Frank se sent bouillir de l’intérieur. Il en veut à la guerre, il en veut à son fils de ne pas comprendre ce qu’il ne peut lui dire. Il s’en veut à lui-même de conserver ses cartons toujours prêts pour l’exil et d’être incapable de bouger, déjà un peu mort quand Jean-Jacques et Pauline font ce qu’il aurait fait à leur âge.
- Mon oncle, plaide Pauline sur un ton plus doux, réfléchis. On file après-demain, viens avec nous.
- Je n’irai nulle part car je n’ai rien fait dont je pourrais avoir honte. Bien au contraire. Je ne vous ai pas tout dit pour vous protéger, Jean-Jacques et toi. J’ai aidé des gens, je le prouverai !
Pauline hoche la tête. Jean-Jacques, lui, est décidé à en découdre :
- Mais prouver quoi, Papa ? Que tu rapportais de la dinde rôtie à la maison pour dîner parce que tu étais le barman préféré de Göring ?
- Ferme-la donc ! Tu te prends pour qui ?
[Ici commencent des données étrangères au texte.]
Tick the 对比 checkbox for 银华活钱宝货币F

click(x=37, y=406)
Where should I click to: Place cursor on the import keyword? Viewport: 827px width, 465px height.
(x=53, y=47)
- Laisse tomber, lâche Jean-Jacques avec une moue de mépris. Avec ton Jünger et ton Guitry, tu ne vois plus ni le danger, ni la misère, ni les souffrances de Paris. A vivre dans le luxe, on devient aveugle et égoïste comme les autres. Je vais me coucher. Bonne nuit.
Extrait P 385i
Plusieurs centaines de journalistes de tous pays les accompagnent, avides de couvrir la libération de la Ville lumière – et parmi eux, deux hommes se livrent une féroce bataille d’égo depuis le débarquement, un vieux briscard et un jeune ambitieux, la plume contre l’image : Ernest Hemingway, l’écrivain de Chicago, et Robert Capa, le photographe de Budapest. Ils ont pris tous deux des chemins séparés pour entrer dans Paris, s’écartant des colonnes de soldats. Ils ont le même but en tête : arriver avant l’autre au Ritz.
Extrait P 388
Le luxe m’a sans doute isolé. Isolé et aveuglé, comme il a aveuglé Jünger et Guitry sur la réalité dégueulasse de cette guerre. Ils se sont trompés, moi aussi. Et c’est à moi seul que je dois en vouloir. Les vainqueurs auront-ils à leur tour une forme d’indulgence pour l’aveugle que j’ai été ? J’aimerais pouvoir leur dire combien j’ai vu au Ritz, entre les deux guerres, s’étioler les valeurs bourgeoises d’honnêteté et de dignité. Il ne faudra pas oublier que c’est par crainte de perdre ses meubles et ses biens qu’une bonne partie de la bourgeoisie s’est blottie dans les bras du vieux Pétain, moi avec d’ailleurs, persuadés que nous échappions au pire. Nous sommes désormais face à un gouffre, il faudra veiller à contenir la voracité des hommes. Sauront-ils profiter de cette occasion pour renouer avec la dignité de la vie humaine ?
« Il faut savoir que les choses sont sans espoir, et être pourtant déterminés à les changer » m’avait dit Fitzgerald avant de quitter Paris à l’automne 38.
Il y a dans ces mots toute ma vie résumée.